CPU making architectures and limitations explain

Hello everyone,

So I’m trying to find a somehow easy(ier) explanation on CPU architecture types and limitations in making them more powerful,

I want to simply understand why is hard to adopt ARM based IO in CPUs to use in desktop class computers ( I people say some ARM based CPUs are even more powerful than some desktop class ones)
is it clock speed? cache? the way it Input/Output data and connects?

and on the other hand, i’m trying to understand why there is a limitation in number of transistors in a CPU core?
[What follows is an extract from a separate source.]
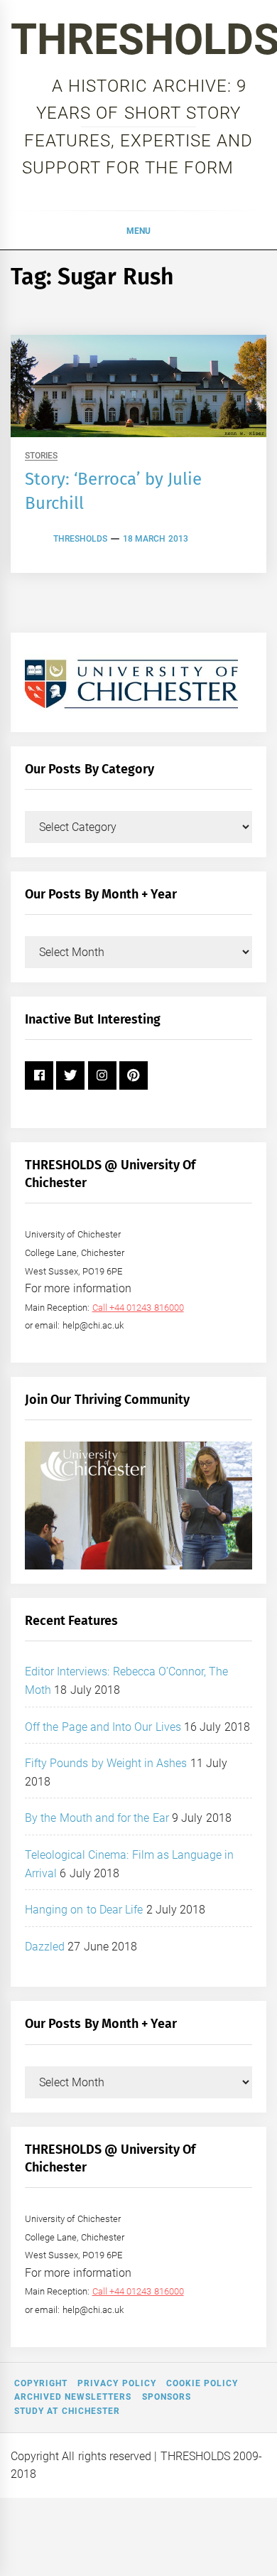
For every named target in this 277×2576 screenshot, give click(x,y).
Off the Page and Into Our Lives (103, 1727)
  • is putting more transistors in a core and make it bigger in size, results in:
    out of range power consumption?
    un control heat?
    being physically farther away slows down the electron flow and makes it impossible to gain the
    higher speed?
    production cost?
  • can making smaller transistors (like 7 nm in AMD) result more in a core and => higher clock speed?
  • and why it is not easy to add more cores in a CPU?
  • is the maximum thread in a CPU core is splitting it in a half (don’t we have like a quad thread CPU core?)

sorry for these basic raw questions, I understand there are many scientific factors that are not explainable simply


First let me state that I have no expertise in this area, so take whatever I say with a whole teaspoon of salt :wink:

Think of the space on the die of a CPU chip as an area. Divide this area up into units of each size. Now as a cpu designer, you want to have features, and each feature requires so many of these units of space. (Really it’s a number of transistors.) Each unit of space produces heat the harder it works. So as a designer of such chips, you’re trying to balance how many features (maybe it’s cores, or machine learning units, or GPU units or whatever) so that your device meets your needs, within the power budget (which is directly related to the ability to dissipate the resulting heat.) Unfortunately, due to physics, you can only move heat at a certain speed, without requiring bigger cooling units which themselves use more space and power. This basically means that every CPU is a trade-off between power input versus compute output.


Well, there’s a lot to it but I’ll try to answer at least some of your questions.

Basically, a move from one architecture to the other is difficult because of the lack of compatibility. Most code base is not platform-independent, meaning, you usually need to invest a huge amount of effort into porting it. This is one of the reasons why Apple puts so much pressure on the developers to use the official API and Swift. Having that done, it’s Apples job to make those two work on whatever system they wish, and the developers usually need some minor adjustments in order to make their products work on another kind of system.

The electrons flow with the speed of light (well, close to it), so this isn’t an issue. However, space is one of them. You can make the transistors and other elements as small as the current technology allows for. And don’t forget, you need to connect them as well. Obviously, the more of them there are, the more potential heat will be generated (transistors in a CPU don’t consume any power if they don’t “work,” only the switching process requires energy, however, you do want them to work, otherwise, why would you put them there :slight_smile: )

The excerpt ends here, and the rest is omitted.